When we went to register his death, we said that the third of the causes of death should be neglect given all that had gone on and evidently there is an alert with aspiration pneumonia and cases can be referred to the Coroner if there are issues surrounding the death so we had that done. We were praying that it didn't mean a post-mortem but it did and he didn't die of aspiration pneumonia as stated by his consultant but broncho-pneumonia which is germs not his own fluids and given that move back into an acute ward, foreseeable and thus preventable so we are not letting it go; I couldn't protect him enough when he was alive so the only thing I can do for him now is to fight to make the hospital and its pathologically arrogant staff pay for what they have done to him, and to me. I wasn't ready for this. I wouldn't have cared if we hadn't been able to get him mobile again, if he couldn't talk quite so much - he spoke to me the morning of the day he died, how can that be? - if he had to be turned every four hours in the night and fed through a tube, or even if we hadn't had much longer, all I wanted was to bring him home and take care of him and make what was left of his life full of light, sun and love, and now I have nothing. If it wasn't for my mother, I'd have joined him by now; I don't know how to keep going without him.
He had become our entire lives. You don't realise quite how much until it is gone. Everything was about him and his needs, his food, his laundry, everything. I'm not complaining and I would give up all this new found (and so desperately unwanted) freedom in a heartbeat to return to what I had, and the worse that there would have been when he came home but it never occurred to me that he wouldn't.
I sat by his bedside every day from lunchtime until 7.30 p.m. at the earliest and had the time to write my diary for a change, so there are all my concerns stated, as well as documents that went to PALS on a regular basis so there is a paper trail of my complaining about the rubbish way the nurses treated him, the doctors arrogance and the difference in his treatment in comparison to others, so it's not like I didn't raise concerns - I don't know if any of it will help though, and there is always going to be my guilt at not having pushed hard enough to get him released but it was like herding cats trying to get anyone to do anything.
I have no doubt that the hospital will try to wriggle out of any liability and even more likely is trying to blame me, that started before Daddy died, but I will try my hardest not to let them get away with this. Even the death certificate was incorrect and again, due to the arrogance of doctors thinking they could get away with breaking the rules, and their assumptions as to how he died - the certificate from the hospital should be signed by the consultant treating the person and then all the notes are supposed to be reviewed by someone who hasn't had anything to do with the patient, so why was it co-signed by one of the junior doctors on the consultant's team? She may not have known the correct procedure but there is no way he didn't know.

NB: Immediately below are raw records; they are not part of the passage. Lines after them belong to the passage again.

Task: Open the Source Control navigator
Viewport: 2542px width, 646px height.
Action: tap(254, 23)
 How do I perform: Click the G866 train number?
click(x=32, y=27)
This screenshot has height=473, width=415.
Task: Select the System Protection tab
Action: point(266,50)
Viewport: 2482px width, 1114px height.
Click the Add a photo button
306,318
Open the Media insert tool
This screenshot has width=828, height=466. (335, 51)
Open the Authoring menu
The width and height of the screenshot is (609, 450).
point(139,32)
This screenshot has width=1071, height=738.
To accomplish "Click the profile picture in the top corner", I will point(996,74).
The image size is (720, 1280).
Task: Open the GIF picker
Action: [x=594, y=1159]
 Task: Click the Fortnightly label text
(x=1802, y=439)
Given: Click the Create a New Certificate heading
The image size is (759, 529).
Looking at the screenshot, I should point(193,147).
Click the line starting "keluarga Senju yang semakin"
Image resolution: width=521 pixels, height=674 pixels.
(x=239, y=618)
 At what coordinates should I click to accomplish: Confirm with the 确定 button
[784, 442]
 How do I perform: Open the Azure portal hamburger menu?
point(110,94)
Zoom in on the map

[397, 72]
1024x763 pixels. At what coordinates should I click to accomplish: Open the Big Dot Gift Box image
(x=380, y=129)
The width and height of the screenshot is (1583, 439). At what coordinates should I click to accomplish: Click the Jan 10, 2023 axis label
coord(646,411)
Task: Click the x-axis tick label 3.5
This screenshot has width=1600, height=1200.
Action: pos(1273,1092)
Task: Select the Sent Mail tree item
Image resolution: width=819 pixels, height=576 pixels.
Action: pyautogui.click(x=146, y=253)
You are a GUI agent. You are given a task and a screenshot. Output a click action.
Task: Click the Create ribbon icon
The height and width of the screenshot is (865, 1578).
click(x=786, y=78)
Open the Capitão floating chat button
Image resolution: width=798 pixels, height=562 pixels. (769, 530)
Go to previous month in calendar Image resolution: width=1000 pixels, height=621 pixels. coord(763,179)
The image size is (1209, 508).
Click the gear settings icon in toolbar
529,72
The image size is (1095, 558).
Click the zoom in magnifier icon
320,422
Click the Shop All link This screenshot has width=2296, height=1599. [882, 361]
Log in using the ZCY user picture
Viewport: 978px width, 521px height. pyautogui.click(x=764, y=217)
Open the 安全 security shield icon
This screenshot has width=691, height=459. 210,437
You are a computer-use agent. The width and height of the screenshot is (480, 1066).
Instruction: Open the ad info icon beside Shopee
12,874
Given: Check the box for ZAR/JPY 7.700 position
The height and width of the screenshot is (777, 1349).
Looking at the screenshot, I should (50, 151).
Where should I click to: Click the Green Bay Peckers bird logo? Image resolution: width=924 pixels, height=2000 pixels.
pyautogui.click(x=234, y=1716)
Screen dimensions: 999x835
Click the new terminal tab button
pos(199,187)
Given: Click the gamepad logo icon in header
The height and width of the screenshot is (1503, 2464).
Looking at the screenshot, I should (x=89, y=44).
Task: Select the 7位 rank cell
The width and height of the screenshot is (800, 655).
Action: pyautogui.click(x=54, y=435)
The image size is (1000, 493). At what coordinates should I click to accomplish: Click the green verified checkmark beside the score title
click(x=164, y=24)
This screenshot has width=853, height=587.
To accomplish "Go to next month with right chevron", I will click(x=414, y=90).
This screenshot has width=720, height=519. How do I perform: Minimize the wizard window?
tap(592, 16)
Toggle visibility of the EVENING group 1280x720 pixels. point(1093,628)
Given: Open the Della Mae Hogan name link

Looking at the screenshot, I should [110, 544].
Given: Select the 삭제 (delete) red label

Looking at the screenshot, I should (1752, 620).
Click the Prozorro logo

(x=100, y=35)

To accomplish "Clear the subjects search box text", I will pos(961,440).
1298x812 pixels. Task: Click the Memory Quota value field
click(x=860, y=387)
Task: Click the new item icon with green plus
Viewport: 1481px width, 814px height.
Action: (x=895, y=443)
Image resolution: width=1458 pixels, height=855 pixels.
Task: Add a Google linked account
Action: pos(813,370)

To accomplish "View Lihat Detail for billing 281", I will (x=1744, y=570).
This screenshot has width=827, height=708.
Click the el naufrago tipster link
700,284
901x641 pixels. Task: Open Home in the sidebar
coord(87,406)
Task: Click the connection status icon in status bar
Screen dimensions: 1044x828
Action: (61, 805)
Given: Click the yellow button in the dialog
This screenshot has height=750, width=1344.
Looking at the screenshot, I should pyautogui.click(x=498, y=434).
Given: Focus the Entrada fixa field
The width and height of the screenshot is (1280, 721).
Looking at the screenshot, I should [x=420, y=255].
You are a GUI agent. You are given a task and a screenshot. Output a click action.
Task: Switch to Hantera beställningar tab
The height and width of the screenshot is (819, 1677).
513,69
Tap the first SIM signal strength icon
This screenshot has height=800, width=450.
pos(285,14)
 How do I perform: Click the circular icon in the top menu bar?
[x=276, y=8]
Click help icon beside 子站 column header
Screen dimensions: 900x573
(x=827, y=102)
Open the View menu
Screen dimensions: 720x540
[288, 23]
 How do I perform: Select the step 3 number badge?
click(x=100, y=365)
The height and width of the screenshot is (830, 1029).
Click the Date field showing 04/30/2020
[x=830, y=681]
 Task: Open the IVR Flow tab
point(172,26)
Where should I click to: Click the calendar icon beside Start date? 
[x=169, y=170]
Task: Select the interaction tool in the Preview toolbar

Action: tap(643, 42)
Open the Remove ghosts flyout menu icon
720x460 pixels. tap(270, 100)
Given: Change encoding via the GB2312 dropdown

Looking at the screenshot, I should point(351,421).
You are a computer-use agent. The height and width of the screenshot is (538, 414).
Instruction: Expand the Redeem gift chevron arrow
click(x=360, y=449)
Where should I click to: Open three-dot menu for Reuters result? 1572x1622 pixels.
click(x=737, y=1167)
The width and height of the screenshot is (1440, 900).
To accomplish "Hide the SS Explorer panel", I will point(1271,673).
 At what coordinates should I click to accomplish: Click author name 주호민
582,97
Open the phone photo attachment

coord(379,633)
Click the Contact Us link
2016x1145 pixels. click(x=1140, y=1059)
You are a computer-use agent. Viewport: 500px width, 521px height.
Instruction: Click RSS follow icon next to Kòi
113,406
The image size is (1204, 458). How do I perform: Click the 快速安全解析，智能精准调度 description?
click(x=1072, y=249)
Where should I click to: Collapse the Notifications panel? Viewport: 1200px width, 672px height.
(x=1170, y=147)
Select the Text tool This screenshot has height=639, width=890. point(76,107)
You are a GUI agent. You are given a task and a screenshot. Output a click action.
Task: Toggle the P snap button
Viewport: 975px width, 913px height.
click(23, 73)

We don't ever have to deal with anyone from Social Services again is about the only light in this terrible soul-destroying gloom but we have paid far too high a price for that. I truly don't know how we will ever get over this. My mother is 81 and I'm an only child and if it wasn't for her ... so how do I face the inevitability of this again, with no-one but me to cope and remember, and no support?
My anger is helping, and endless tidying and sorting out of things that have piled up for years but the thought of never seeing him again, never hearing him talk to me again, never being able to cuddle or shave him, or fuss over him is so, so hard to bear as are the memories of him everywhere, not just our home but all over our town where I wheeled him daily.
Like I said, we are broken.
Oh and I'm supposed to go and sign on at the Job Centre in a few weeks to find a job after all this - how is that going to happen? I can hardly walk about, I'm not eating and I'm reliant on sleeping pills - the perfect employee.